How can I get grazing back on track?
By Martina Harrington, Teagasc drystock specialist
The wet weather of early spring 2020 has disrupted the spring rotation planner and that now needs to be adjusted to reflect the circumstances.
But, saying that, things are finally looking up in the east with cattle beginning to appear out on the driest of paddocks.
The wet weather has really messed up the spring rotation planner and it now needs to be updated. If left as is – with the end of our first rotation on April 10 or ‘Magic Day’ – it is leaving the first rotation very short.
That means if a paddock is grazed today and you want to go back and graze it at 1,250kg of dry matter (DM) in 23 days, growth rates would have to be on average 54kg DM/day – this is unachievable.
However, if the start of the second rotation is pushed out by 10 days, the average growth rate needed will be reduced.
The spring rotation planner needs to be adjusted to reflect this. There will need to be a balance between getting paddocks grazed off to have grass there for the second rotation and getting silage ground grazed and closed up.

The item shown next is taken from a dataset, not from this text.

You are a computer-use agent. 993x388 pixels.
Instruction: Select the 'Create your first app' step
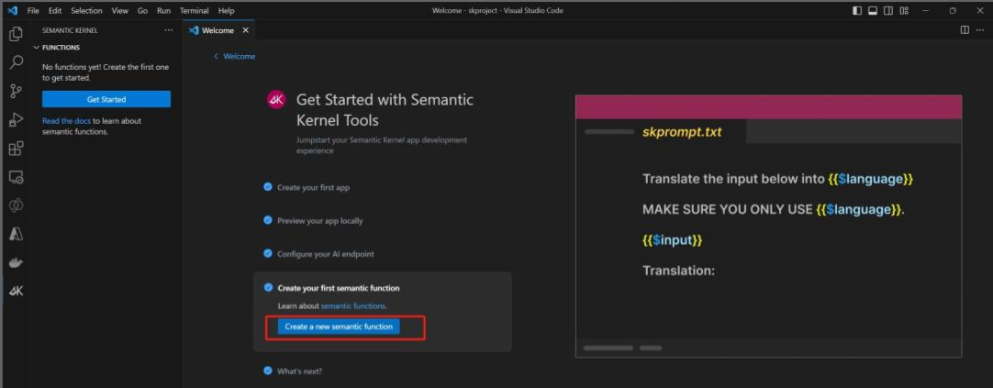click(313, 187)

You may need to leave some silage ground un-grazed and cut early to end the first rotation on time. This plan may need updating as you go along.

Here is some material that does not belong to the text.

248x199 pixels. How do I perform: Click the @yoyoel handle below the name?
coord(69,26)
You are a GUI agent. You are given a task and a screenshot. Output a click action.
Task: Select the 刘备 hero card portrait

The application of fertiliser will be critical. There are several different scenarios out there, but what should you do now?
1) No fertiliser applied at all
Apply 1.5 bags of 18-6-12 to the whole farm as soon as ground is travelable. Check your nutrient management plan to ensure you stay within the limits; if 18-6-12 is not allowed use protected urea.
Apply on the driest paddocks first and follow up with the wetter ones as they dry. The target is 27 units of nitrogen (N) and phosphorus (P) and potassium (K) will help give you an extra jump in growth.
On heavily stocked farms, follow up with 23-30 units of urea or protected urea in the following three-to-four weeks. Keep your slurry and apply to the silage ground after it is grazed.
2) Slurry applied on some ground; no fertiliser applied
Do the same as above. However, if possible use the fields you applied slurry to as silage ground, so as not to waste the K. With a very short rotation, we need all the push we can get.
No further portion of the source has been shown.